EXERCISE
Excluding pictures, retype exactly the lines from the one with "Select the Rectangle Frame tool" through the end of the records that follow.

EXTRACTED ENTRIES
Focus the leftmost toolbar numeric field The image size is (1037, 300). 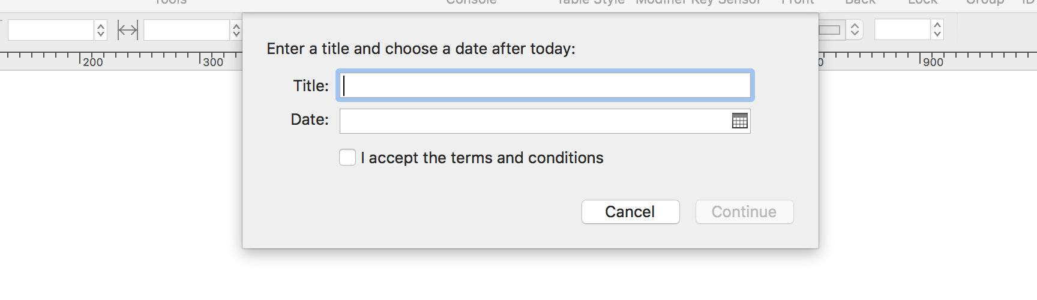tap(50, 30)
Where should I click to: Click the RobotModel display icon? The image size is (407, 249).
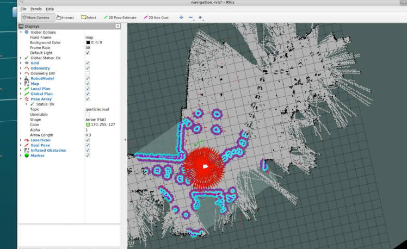pos(27,78)
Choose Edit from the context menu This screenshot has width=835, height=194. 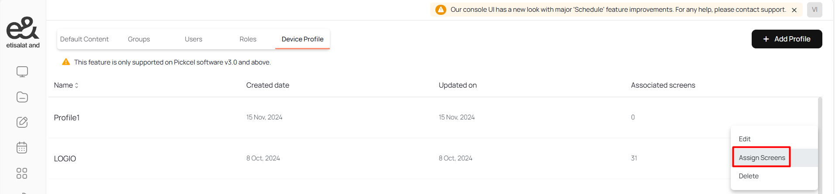[745, 139]
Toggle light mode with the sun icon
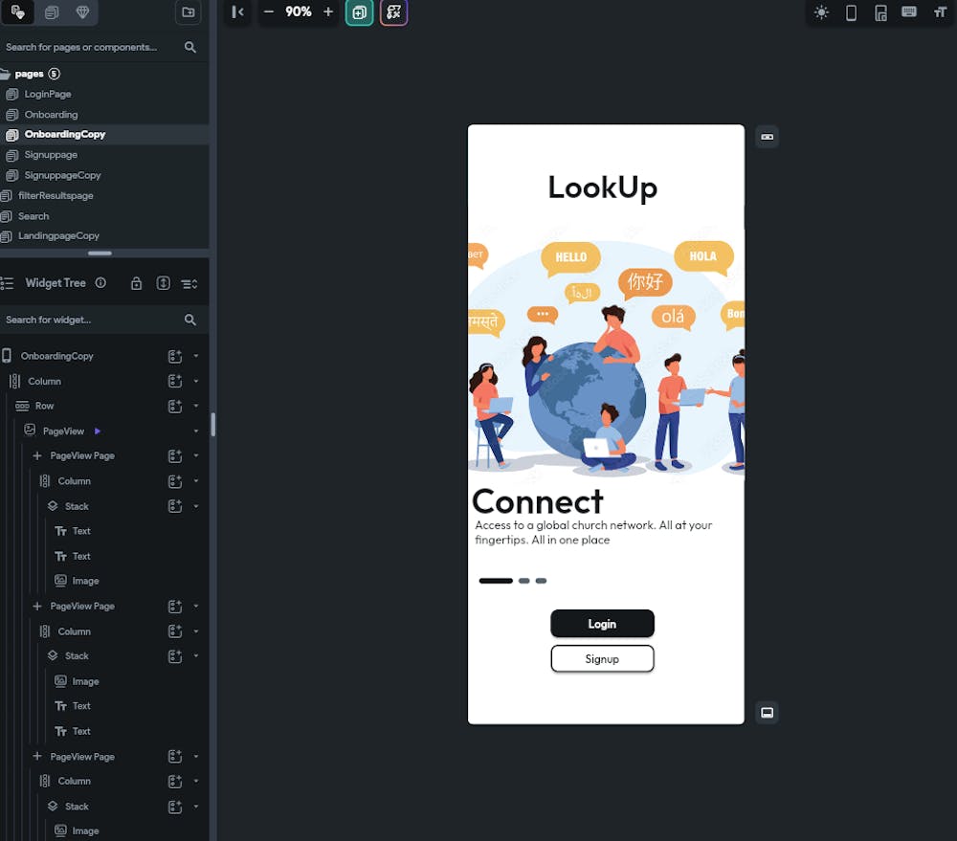 821,12
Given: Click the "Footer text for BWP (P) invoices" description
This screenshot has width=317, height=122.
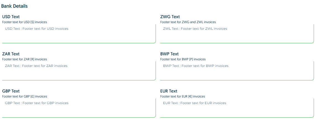Looking at the screenshot, I should [x=183, y=59].
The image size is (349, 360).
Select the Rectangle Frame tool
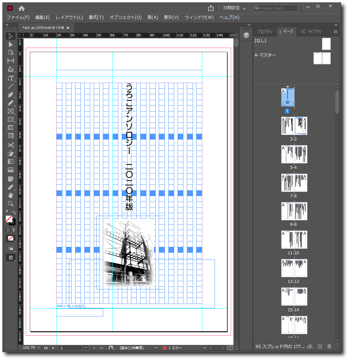pyautogui.click(x=11, y=111)
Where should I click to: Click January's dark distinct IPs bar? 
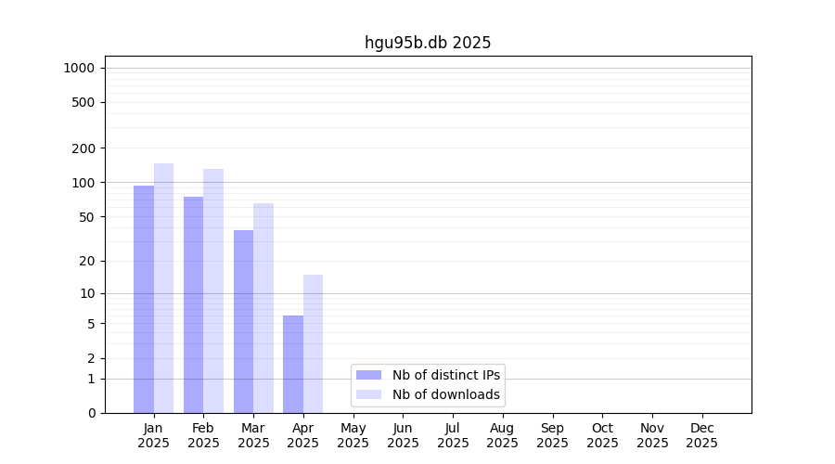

EXERCISE RESPONSE
Select the Rectangle Frame tool
pyautogui.click(x=11, y=111)
Where should I click to: Click January's dark distinct IPs bar? 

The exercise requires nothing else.